Jörg H. Trauboth: Ich halte die Wahrscheinlichkeit für sehr hoch – und zwar unter dem Aspekt, dass es der Türkei eher gelegen käme, hätte die verbotene Kurdische Arbeiterpartei PKK den Anschlag verübt. Das würde nämlich zu einem größeren Verständnis der Türkei im Kampf gegen die PKK – insbesondere in Deutschland – führen.

Jörg H. Trauboth
Jörg H. Trauboth © Privat

"Hürriyet" berichtet, dass der türkische Geheimdienst MIT vor Terrorangriffen unter anderem auf Touristen im Land gewarnt hatte. Kann dies erklären, weshalb sich die türkische Regierung relativ schnell auf den IS festgelegt hat?

Das könnte sehr gut sein, zumal der IS im Sommer 2015 angekündigt hat, die Türkei ins Herz zu treffen. Wenn also Erdogan bereits zwei Stunden nach dem Anschlag behauptet, der sogenannte "Islamische Staat" (IS) sei für den Anschlag verantwortlich, dann muss es da gesicherte Gründe dafür geben.

Wieso verübt der IS in der Türkei Anschläge? Schließlich steht im Raum, dass die Türkei mit der Terrormiliz gemeinsame Sache macht.

Das stimmt. Seitens der Türkei hat es logistische Unterstützung gegeben und wahrscheinlich noch viel mehr. Allerdings hat die Türkei 2015 eine Richtungsänderung in ihrem Verhalten gegenüber dem IS vollzogen.

Zwar ist die Grenze nach Syrien und zum Irak noch durchlässig, aber die Türkei gewährt der US-geführten Allianz die Luftwaffenbasis Incirlik als Drehscheibe für die Angriffe gegen den IS.

Das hat die gesamte geostrategische Lage zum Nachteil für den IS verändert. Danach hat der "Islamische Staat" gedroht, die Türkei zu bekämpfen. Der Anschlag in Suruc markiert einen Wendepunkt im Verhältnis des IS zur Türkei.

Wieso trifft es dann Touristen?

Dieser Anschlag trifft die bereits im Tourismus sehr geschwächte Türkei mitten ins Herz. Deutschland stellt traditionell das größte Reisekontingent. Und der Sultan Ahmed Platz ist geradezu der perfekte Ort für Terroristen, um zahlreiche Menschen aus vielen Nationen zu töten.

Nachdem auch der Markt durch russische Touristen weggebrochen ist, wird die Türkei dieses Jahr einen riesigen Einbruch in der Tourismusbranche haben. Die Folgen sind nicht absehbar.

Bundesinnenminister Thomas de Maizière sagte: "Nach bisherigem Ermittlungsstand liegen keine Hinweise darauf vor, dass der Anschlag gezielt gegen Deutsche gerichtet war". Wie wahrscheinlich ist es nach Ihrer Auffassung, dass der Anschlag doch auch Deutschland galt?

Die Aussage der Bundesregierung ist politisch beruhigend zu verstehen. Die Beurteilung kann sich bereits morgen mit einer Bekennerbotschaft ändern.

## Extrahierte Daten
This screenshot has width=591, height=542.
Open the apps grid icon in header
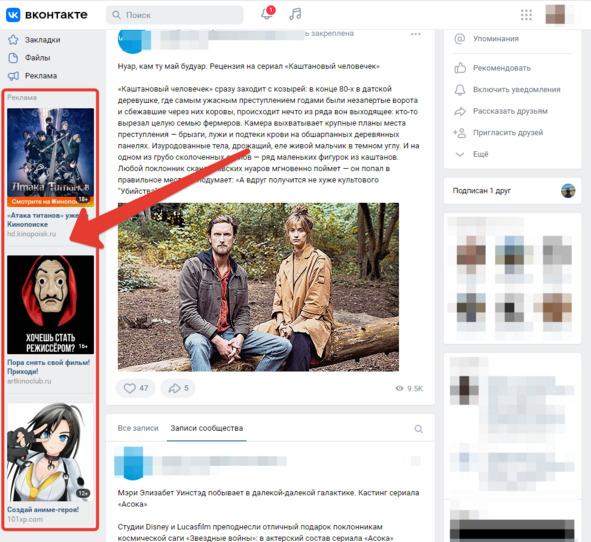pos(526,15)
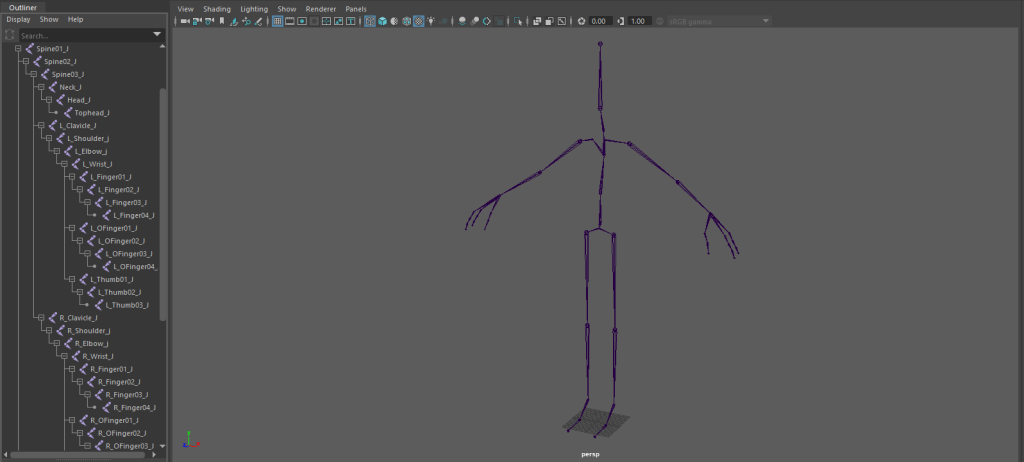Screen dimensions: 1024x462
Task: Click the joint icon beside R_Clavicle_J
Action: (51, 317)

## Anforderungen
Beantworte diese Fragen mithilfe des Textausschnitts:
1. Welche Luftwaffenbasis stellt die Türkei der US-geführten Allianz für die Angriffe gegen den IS zur Verfügung?
2. Was hat der IS im Sommer 2015 angekündigt?
3. Welches Land stellt traditionell das größte Reisekontingent?
Die Auflistung wird für die Bearbeitung nicht gebraucht.

## Vollständige Lösung
1. Die Luftwaffenbasis Incirlik.
2. Er hat angekündigt, die Türkei ins Herz zu treffen.
3. Deutschland.